[Task instructions]
Can you render the records as a Markdown table with the columns "Row" and "Text", numbering each row and leaving out blank lines? Include only the lines starting at the one containing "coordinates (1921, 667)." and ending with the last line of the records, both included.

[Data entries]
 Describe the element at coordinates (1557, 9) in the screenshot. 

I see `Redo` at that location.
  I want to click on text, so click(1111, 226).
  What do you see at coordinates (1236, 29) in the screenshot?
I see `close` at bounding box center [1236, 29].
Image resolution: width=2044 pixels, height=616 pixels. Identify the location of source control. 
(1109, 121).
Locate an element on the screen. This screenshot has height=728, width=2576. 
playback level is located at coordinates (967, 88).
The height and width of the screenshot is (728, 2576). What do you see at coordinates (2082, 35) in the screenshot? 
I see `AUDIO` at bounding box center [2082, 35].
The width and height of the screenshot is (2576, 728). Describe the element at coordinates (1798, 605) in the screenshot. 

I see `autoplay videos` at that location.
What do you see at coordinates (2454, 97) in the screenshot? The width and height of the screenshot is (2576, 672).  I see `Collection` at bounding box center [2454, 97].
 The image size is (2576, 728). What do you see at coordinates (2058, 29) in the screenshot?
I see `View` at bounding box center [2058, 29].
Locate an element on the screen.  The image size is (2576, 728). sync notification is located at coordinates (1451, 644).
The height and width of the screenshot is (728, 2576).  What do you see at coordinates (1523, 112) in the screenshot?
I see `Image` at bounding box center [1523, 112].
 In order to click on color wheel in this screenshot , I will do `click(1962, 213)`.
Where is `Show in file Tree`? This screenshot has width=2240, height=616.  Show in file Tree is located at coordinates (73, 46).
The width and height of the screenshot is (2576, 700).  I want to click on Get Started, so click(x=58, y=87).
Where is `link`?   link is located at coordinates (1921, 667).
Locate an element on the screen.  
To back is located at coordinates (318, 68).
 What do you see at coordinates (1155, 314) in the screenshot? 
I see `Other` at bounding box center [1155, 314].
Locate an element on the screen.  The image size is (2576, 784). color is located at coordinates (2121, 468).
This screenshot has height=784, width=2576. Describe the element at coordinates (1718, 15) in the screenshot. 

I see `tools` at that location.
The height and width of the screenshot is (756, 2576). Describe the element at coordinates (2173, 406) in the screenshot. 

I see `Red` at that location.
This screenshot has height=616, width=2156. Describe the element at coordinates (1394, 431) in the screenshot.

[Worked solution]
| Row | Text |
|---|---|
| 1 | Where is `link`?   link is located at coordinates (1921, 667). |
| 2 | Locate an element on the screen.   |
| 3 | To back is located at coordinates (318, 68). |
| 4 |  What do you see at coordinates (1155, 314) in the screenshot?  |
| 5 | I see `Other` at bounding box center [1155, 314]. |
| 6 | Locate an element on the screen.  The image size is (2576, 784). color is located at coordinates (2121, 468). |
| 7 | This screenshot has height=784, width=2576. Describe the element at coordinates (1718, 15) in the screenshot.  |
| 8 | I see `tools` at that location. |
| 9 | The height and width of the screenshot is (756, 2576). Describe the element at coordinates (2173, 406) in the screenshot.  |
| 10 | I see `Red` at that location. |
| 11 | This screenshot has height=616, width=2156. Describe the element at coordinates (1394, 431) in the screenshot. |